March 30, 2020

What TB communicators can learn from COVID-19

By Blessina Kumar – CEO Global Coalition of TB Activists (GCTA)

One of the most commendable things about the response to the novel Coronavirus 2019 (COVID-19) pandemic currently underway, is how well key information has been shared worldwide. Despite misinformation from multiple quarters, the sharing of messaging has been sensitive, informative and highly effective in helping communities protect themselves. Having spent years working on tuberculosis (TB) and ways to mitigate the spread of the disease, I truly appreciate the effort put into making information accessible to all. In the drive to TB elimination, messaging today remains overly medicalized and can sometimes cause stigma around the disease, rather than mitigate it.

On Twitter and on television, messaging on COVID-19 has stressed the importance of community action – and how keeping yourself safe is at par with ensuring that fellow citizens are protected. The dialogue has been humanizing, with most calling for COVID-19 patients to be seen as people, not numbers or cases.

This is a tremendously important lesson for all of us working in TB. Just recently, I spent time speaking on the phone with a young woman who has been diagnosed with TB-meningitis. The diagnosis can be terrifying, especially when it comes to making a decision about treatment. Most often, our toll-free number doesn’t work and the fortunate few who are able to seek competent counsel are vastly outnumbered by those who cannot.

This lack of information can be devastating, as we have seen during the ongoing COVID outbreak. If we look at the amount of investment that has gone into responding to the crisis, and the speed with which it happened, it makes us think it is possible when there is a real will to do it.

In India, despite high-level commitment, we are still struggling to achieve TB elimination ahead of the Sustainable Development Goals (SDG) target. When in 2017, the Prime Minister announced that we would end TB in 2025 – five years ahead of the SDGs – it did give us the impetus to channel a great deal of energy into the TB programme.

But something is still missing.

* _Extracted records_:
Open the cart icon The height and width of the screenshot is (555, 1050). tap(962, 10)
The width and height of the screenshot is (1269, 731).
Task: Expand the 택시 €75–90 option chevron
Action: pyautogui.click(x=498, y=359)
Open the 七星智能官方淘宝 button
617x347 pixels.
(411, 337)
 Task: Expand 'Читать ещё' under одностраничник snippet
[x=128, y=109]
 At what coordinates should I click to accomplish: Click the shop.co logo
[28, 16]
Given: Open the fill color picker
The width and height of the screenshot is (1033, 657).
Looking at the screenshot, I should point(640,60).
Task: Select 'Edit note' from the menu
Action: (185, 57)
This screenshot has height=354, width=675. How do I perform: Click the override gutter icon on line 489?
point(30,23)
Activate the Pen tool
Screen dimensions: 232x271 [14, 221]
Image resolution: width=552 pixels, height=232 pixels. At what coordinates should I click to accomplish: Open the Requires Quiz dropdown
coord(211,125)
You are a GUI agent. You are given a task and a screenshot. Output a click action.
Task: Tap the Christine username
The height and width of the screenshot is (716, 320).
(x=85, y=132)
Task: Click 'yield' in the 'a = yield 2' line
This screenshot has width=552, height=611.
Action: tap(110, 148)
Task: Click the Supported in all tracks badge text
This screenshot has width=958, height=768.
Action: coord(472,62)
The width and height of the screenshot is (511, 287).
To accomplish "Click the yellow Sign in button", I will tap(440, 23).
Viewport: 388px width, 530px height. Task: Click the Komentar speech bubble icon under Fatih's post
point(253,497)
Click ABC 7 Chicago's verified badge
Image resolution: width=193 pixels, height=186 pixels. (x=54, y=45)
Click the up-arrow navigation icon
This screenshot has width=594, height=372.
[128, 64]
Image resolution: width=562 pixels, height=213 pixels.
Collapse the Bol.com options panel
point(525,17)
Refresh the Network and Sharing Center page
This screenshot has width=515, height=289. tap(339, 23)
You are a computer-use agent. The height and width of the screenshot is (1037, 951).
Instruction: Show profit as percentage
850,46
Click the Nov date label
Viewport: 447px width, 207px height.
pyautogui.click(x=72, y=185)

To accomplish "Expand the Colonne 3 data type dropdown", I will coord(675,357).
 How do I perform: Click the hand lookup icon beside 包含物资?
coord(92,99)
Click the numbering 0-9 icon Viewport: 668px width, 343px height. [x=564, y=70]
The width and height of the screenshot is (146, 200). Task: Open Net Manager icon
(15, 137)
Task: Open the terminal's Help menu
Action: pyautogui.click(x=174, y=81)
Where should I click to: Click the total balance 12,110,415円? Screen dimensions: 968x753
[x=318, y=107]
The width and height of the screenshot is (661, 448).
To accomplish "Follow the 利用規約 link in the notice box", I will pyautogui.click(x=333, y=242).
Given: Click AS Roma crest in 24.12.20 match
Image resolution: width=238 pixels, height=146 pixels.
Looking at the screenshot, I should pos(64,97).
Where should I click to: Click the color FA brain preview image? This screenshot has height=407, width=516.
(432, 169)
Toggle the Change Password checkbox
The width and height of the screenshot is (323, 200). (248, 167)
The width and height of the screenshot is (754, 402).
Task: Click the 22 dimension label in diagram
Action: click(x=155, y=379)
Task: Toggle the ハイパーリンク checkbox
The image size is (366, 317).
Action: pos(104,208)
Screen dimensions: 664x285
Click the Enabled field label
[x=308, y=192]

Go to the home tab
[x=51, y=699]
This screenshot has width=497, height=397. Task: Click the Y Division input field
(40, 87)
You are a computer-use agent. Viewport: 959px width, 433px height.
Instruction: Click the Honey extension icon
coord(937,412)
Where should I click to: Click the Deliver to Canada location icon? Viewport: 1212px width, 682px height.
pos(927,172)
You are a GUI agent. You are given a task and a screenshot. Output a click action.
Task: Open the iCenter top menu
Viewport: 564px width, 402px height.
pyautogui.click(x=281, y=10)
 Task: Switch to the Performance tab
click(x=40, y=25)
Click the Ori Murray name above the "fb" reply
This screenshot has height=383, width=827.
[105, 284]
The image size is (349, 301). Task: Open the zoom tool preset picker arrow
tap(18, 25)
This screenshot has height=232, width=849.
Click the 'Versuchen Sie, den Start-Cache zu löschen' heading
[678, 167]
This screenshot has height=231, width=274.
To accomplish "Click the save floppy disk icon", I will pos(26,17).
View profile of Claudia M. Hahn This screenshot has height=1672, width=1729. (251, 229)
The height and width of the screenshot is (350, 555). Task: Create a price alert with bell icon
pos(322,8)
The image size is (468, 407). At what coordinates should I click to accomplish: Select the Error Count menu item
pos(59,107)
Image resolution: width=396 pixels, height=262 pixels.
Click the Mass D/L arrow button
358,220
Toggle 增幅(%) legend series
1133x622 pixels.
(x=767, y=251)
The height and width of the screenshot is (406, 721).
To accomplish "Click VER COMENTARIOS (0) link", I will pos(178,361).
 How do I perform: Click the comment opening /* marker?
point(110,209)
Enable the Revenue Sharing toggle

* _List of tasks_:
1) In the article on TB messaging, by what year did India's Prime Minister announce that TB would be ended?
2) Please repeat the article on TB messaging word for word, between "By Blessina Kumar" and "than mitigate it.", inclusive.
The records can be set aside.

* _Solutions to the exercise_:
1) 2025

2)
By Blessina Kumar – CEO Global Coalition of TB Activists (GCTA)

One of the most commendable things about the response to the novel Coronavirus 2019 (COVID-19) pandemic currently underway, is how well key information has been shared worldwide. Despite misinformation from multiple quarters, the sharing of messaging has been sensitive, informative and highly effective in helping communities protect themselves. Having spent years working on tuberculosis (TB) and ways to mitigate the spread of the disease, I truly appreciate the effort put into making information accessible to all. In the drive to TB elimination, messaging today remains overly medicalized and can sometimes cause stigma around the disease, rather than mitigate it.